I climbed a mountain today, for her. Took myself up and up, off the path, up a sheer watercourse, scrambling over rocks and vines to the escarpment, thick heath scratching my legs to pieces, which I liked, the pain reminding me I am here, still alive to feel it. It stings even now, as I write. Good.

She would be eleven, long-limbed and lithe, titian curls cascading, or perhaps rebellious, shaved it off at a friend’s house, do you like it, mama?

I met a tiger snake on the steep forest path, we were polite to each other. I gave way, bare feet and all. It watched me with a bright eye, tongue flick-licking the taste of me from the air.
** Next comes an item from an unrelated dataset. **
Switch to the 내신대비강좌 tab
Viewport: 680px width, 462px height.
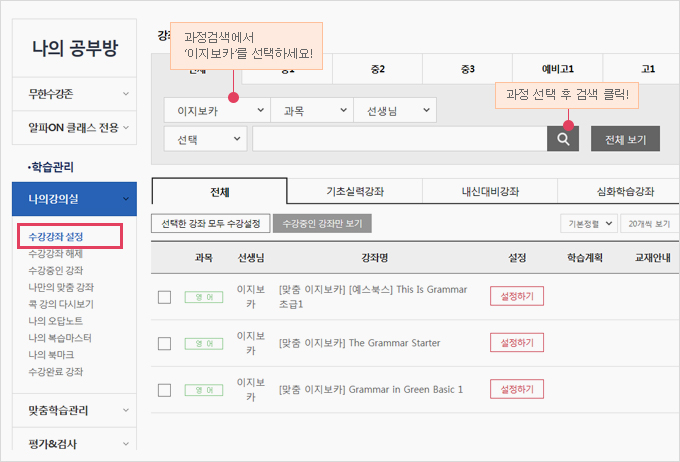click(x=490, y=192)
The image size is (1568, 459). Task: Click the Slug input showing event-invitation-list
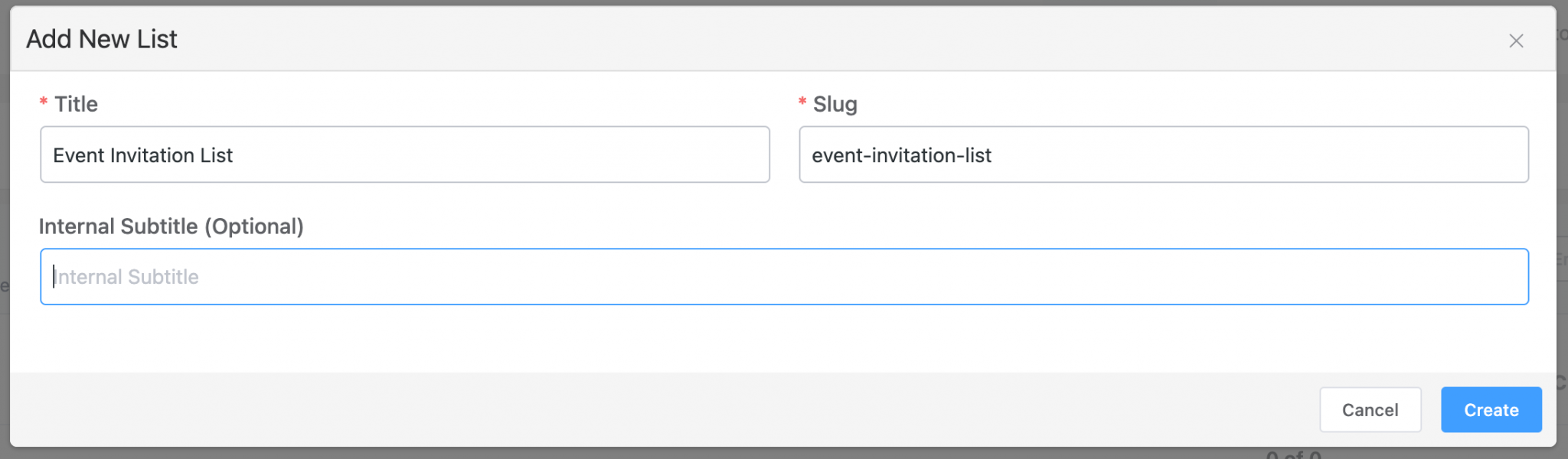tap(1164, 155)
Found a burrow of some creature, I hope it’s a quoll. There were wildflowers everywhere, pink and purple, her favourites. The sky was so huge I thought it would swallow me. Part of me wanted it to. She would have loved it all; snake, sky, scramble. I had to love it twice as much, for her. It wasn’t hard. Doing it without her was, though.
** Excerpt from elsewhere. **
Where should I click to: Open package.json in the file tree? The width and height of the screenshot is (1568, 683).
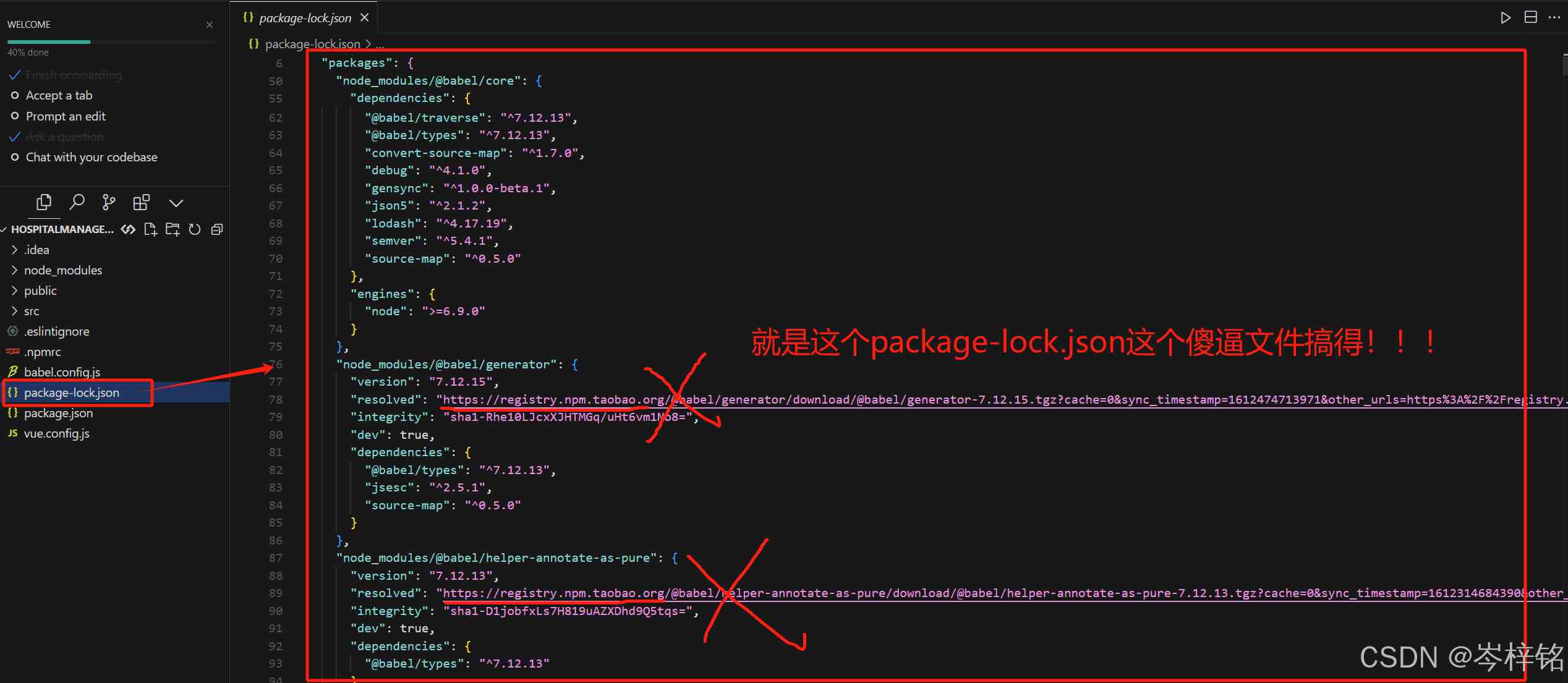59,413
It was a hard climb today, steep in places, and still she would have been big enough to make it with me. Scampering ahead to explore, waiting for me to haul myself up the cliff. A couple of stretches I might have had to boost her up toothy rocks, but not many. I almost saw her a couple of times, my shadow playing tricks like she used to, hiding behind trees to jump out, surprise, did I scare you, mama?

Yes, love, you did. You can stop now. Joke’s over. Come out and let me see you.
My beautiful ghost, my one precious cub.

Eight years. What a marvel.

In the beginning, grief was bright as arterial blood, the pain so enormous there was no room for anything else, like an amputated finger, all the nerve endings howling with shocking intensity. Just grab the ragged stump and wait for the white hot wave to crest, to taper, please god, hanging on, barely, thrust utterly into the now of this breath and this one, stitching together a cloak of tears.

I almost miss it. Those early days brought me into presence in a way I had never experienced. I was inescapably here, alive, every sense acute, there was no respite from the constant fiery shock of realising she was gone, and in that I found a rhythm. Grief became the dirt under my feet, the oxygen in my lungs, the water in my mouth. Whatever I thought life would hold for me, this was not it, but all the other doors slammed closed, all at once. Sometimes life is like that. It has immutable plans and now there are no do-overs, just pain, all of it, forever branding me a wanderer, without her.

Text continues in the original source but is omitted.